There seems to be a common misconception among religious people of all kinds that atheists are somehow less moral, and that religion "enriches" one's morals. And so moral and religious discussions are often intersected. I think this is wrong in more ways than one, but for the sake of character limit, I'll save it for now.

The question is how do we separate the two? And this is what the idea is about - we need a new term beside "atheist" to serve (from the viewpoint of religious people) as a middleway between religious (and therefore moral in their view) and atheist (and therefore immoral in their view). This term however must not be exclusive from religion... it needs to be inclusive.

So, without further ado, here's what I believe is the best such term:
Moralist - Anyone who follows the positive and/or negative version of the golden rule, including in cases of conflicts with holy scripture.

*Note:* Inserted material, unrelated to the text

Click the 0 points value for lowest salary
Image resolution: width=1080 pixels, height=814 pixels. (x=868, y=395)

The conflict part is critical. Without it, the term can label anyone who's ever heared the golden rule. With it, you label any non-fundamentalist religious person AND the larger part of atheists.

Why the word "moralist"? Regardless of what your faith is, a word like "moralist" can't bring bad associations. Just imagine someone condemning you for being "moral". It would be counter intuitive.

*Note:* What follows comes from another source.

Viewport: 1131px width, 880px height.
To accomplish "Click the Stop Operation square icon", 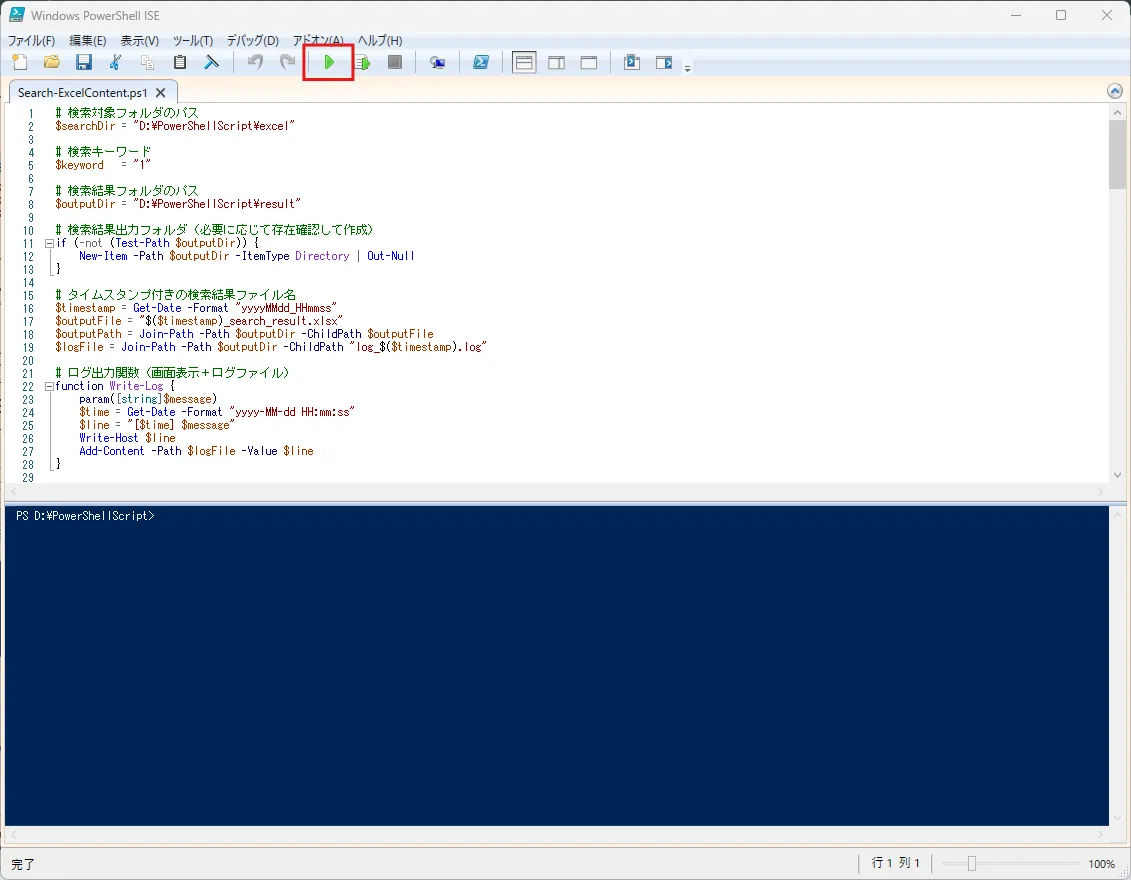I will [395, 62].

How can this make any difference? If used as an additional label (as opposed to replacement) it can estabilish a common ground between religious people of all kinds (say, Crhistians and Muslims) and atheists, and therefore help reduce religious prejudices and tensions and separate religious from moral discussions.

Assuming you like the idea, how can you support it? Next time you're in a moral conversation, if you follow the golden rule, say you're a moralist, regardless of what your religion is. Don't drag your holy stripture (if any) into the conversation, but do express your opinion as influenced by it. Next time someone asks for your religion, say you're a "moralist [religion]".


Closing Statement from Vasil Rangelov

I'd like to thank everybody who participated in this conversation, and this goes double for theists. The term/label would be of little value if no theist person adopts it, though it would still be a good thing even if only atheists adopt it.

I'd like to reiterate something I had to constantly answer in the conversation for anyone not willing to go over it all:

Being a "Moralist" does NOT mean you follow ONLY the golden rule.

There are many moral questions that can't be answered directly by the golden rule or are simply out of its scope, since the golden rule deals only with personal prevention. You being a moralist only means that if something (holy scripture or ideologies) lead you to do something that is against the golden rule (slavery, rape, genocide, etc.), you claim you would ignore those parts in favor of what the golden rule leads you to... but you'd still follow everything else said something leads you to.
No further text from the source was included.